Jim Cumbes described his joy at the Court of Appeal decision today (Monday July 4) which gives the green light to the club’s plans to re-develop Old Trafford to a standard high enough to host Test matches.
The Court of Appeal in London heard the appeal by development company Derwent Holdings against Trafford Council’s approval of the club’s ground re-development plans.
The Derwent case was dismissed by the judges with no leave to appeal.
“Today has been a crucial day, the most important in the club’s 147-year history”, said Jim. “After seven years of hard work and tough battles, we can say the future for the club is now brighter.

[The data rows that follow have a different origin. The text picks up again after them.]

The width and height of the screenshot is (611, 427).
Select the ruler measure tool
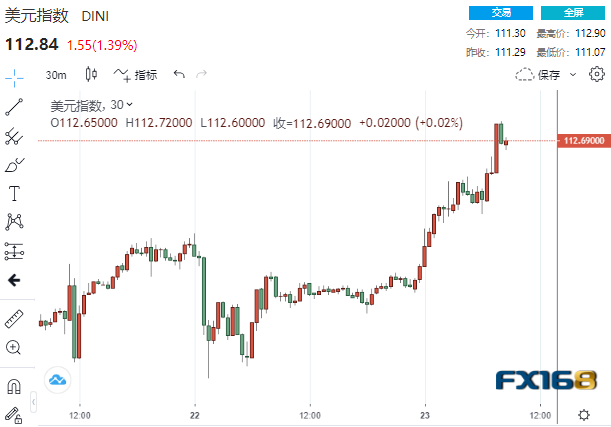(x=14, y=319)
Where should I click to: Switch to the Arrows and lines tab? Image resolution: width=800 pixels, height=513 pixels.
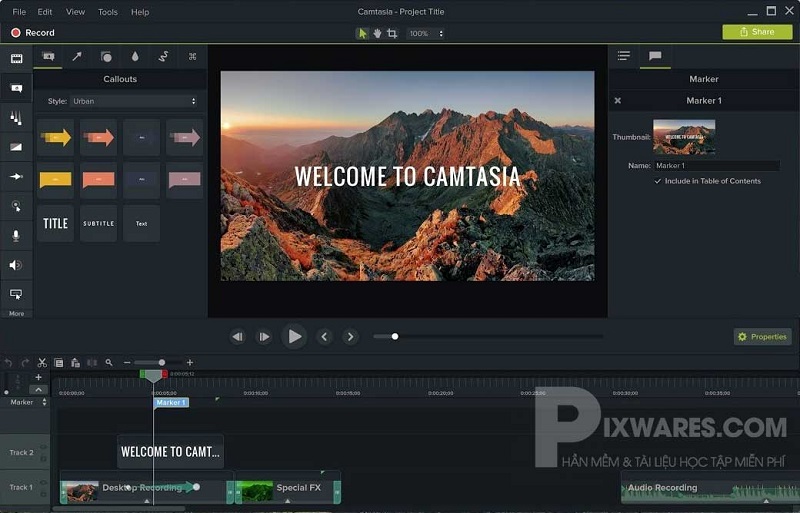point(77,57)
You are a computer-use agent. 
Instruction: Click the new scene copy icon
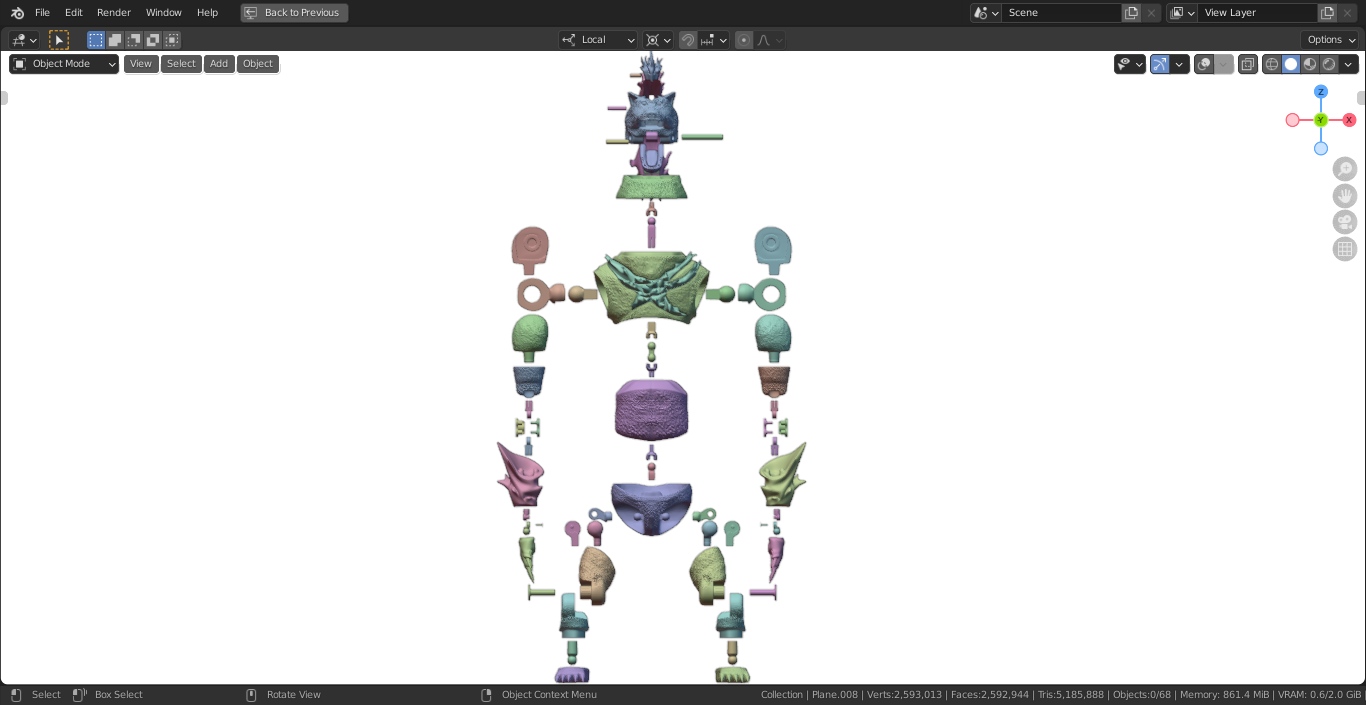[x=1131, y=13]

“We were confident of winning and we are happy we have now seen the end of a protracted legal process which has been draining the club financially.”
The legal challenge was brought by Isle of Man-based billionaire Albert Gubay’s Derwent Holdings, owner of the nearby White City retail park.
Says Jim: “It’s been a frustrating process in which Mr Gubay’s own plan for a rival food store at White City was rejected by the planning inspector and then a public inquiry. His Judicial Review challenge seemed to us a pointless exercise, but it did create huge uncertainty due to its financial implications.”
It means that the full development programme which will see a transformed Old Trafford fit to host the 2013 Ashes can still be maintained, with Jim adding: “The aim of this project was to bring back the Ashes to Old Trafford in 2013. Now we can start improving our chances of turning that dream into reality.”
The club’s plans include £32m of investment in new pitches, stands, state-of-the-art player and media facilities and an extension to the ground's indoor cricket school and public areas. Two new grandstands and a refurbished Pavilion will ensure a capacity of 15,000, capable of rising to 25,000 with temporary seating, and a screen showing action replays, and new floodlights. The development, which includes a Tesco food store on land nearby, will bring investment of at least £70m and over 500 jobs into parts of Trafford which suffer from low levels of economic activity and employment.